Stored records
[Start of section]
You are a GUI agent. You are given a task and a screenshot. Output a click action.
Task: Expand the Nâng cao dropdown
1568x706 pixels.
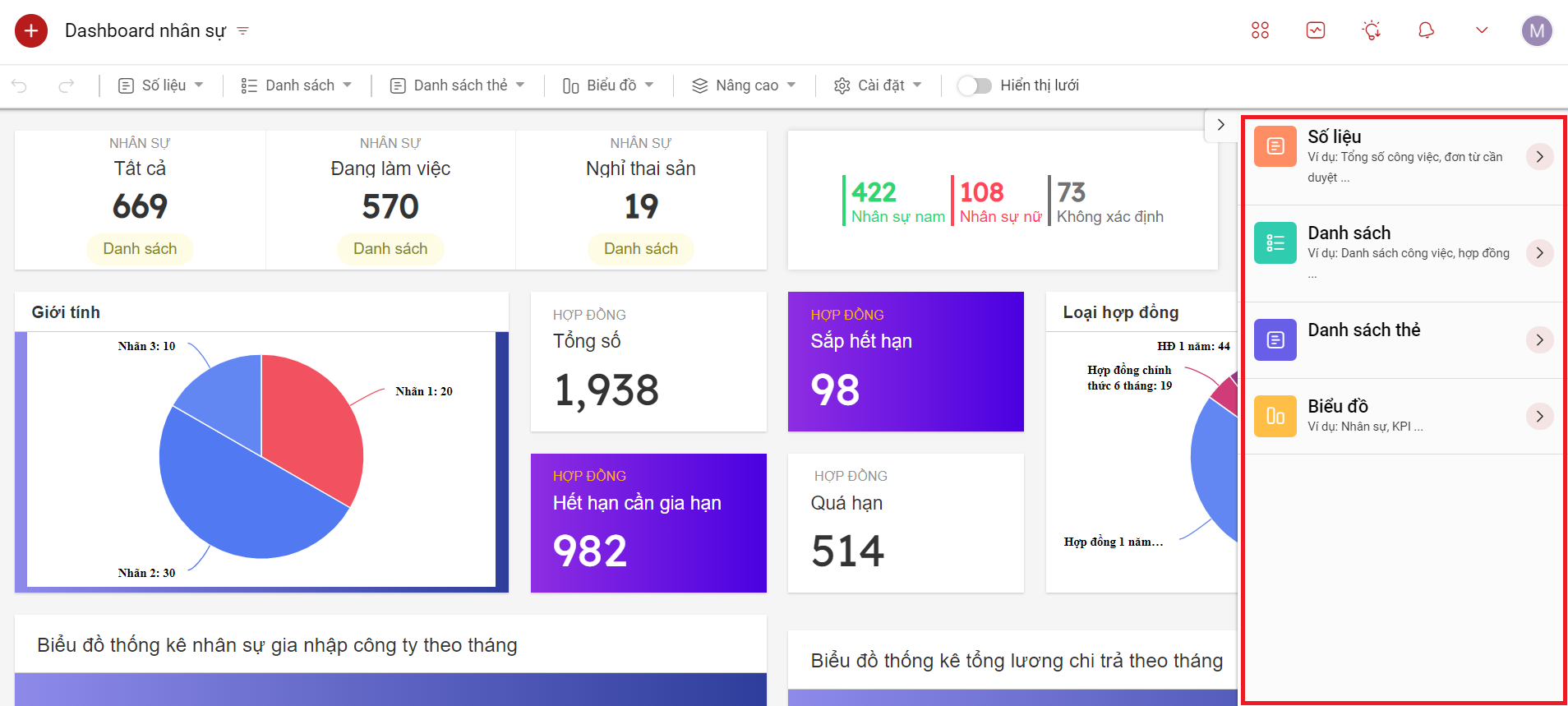744,85
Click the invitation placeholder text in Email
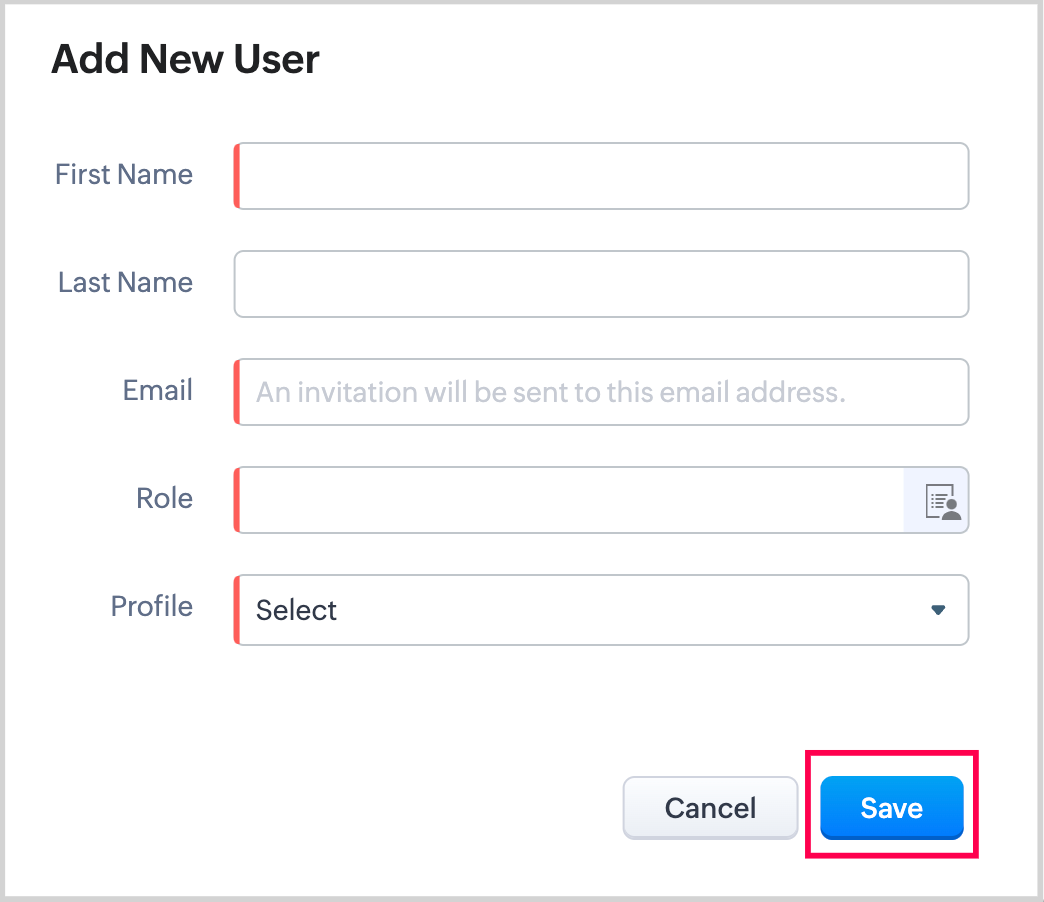 click(x=550, y=392)
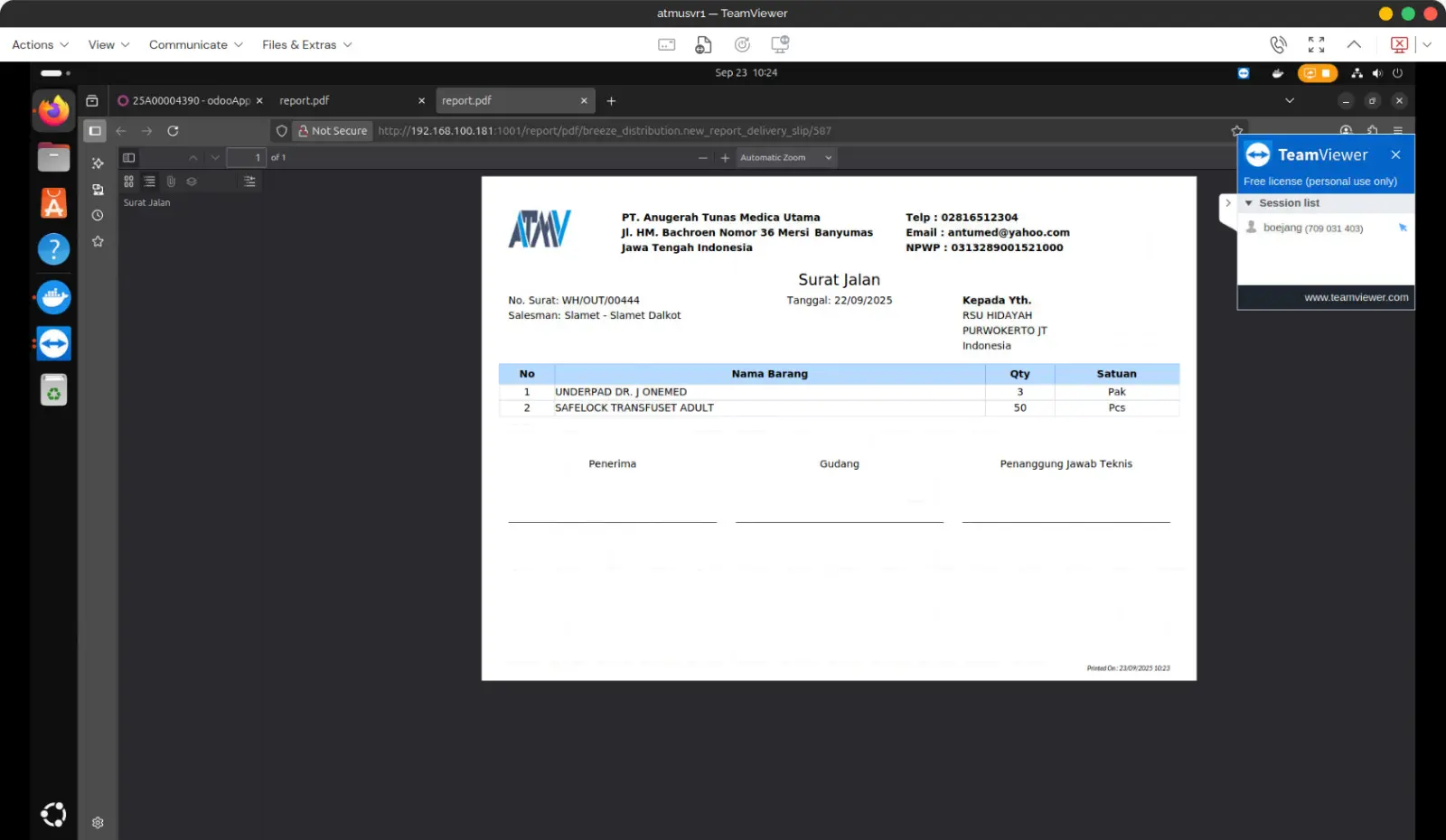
[End of section]
[WHAT IS BEING ASKED]
In the records above, find the line that contains "1568x706 pixels.". Retype it and every line after it, exactly, leaving out all pictures.

[WRITTEN RESPONSE]
1568x706 pixels.
744,85
Click the invitation placeholder text in Email
 click(x=550, y=392)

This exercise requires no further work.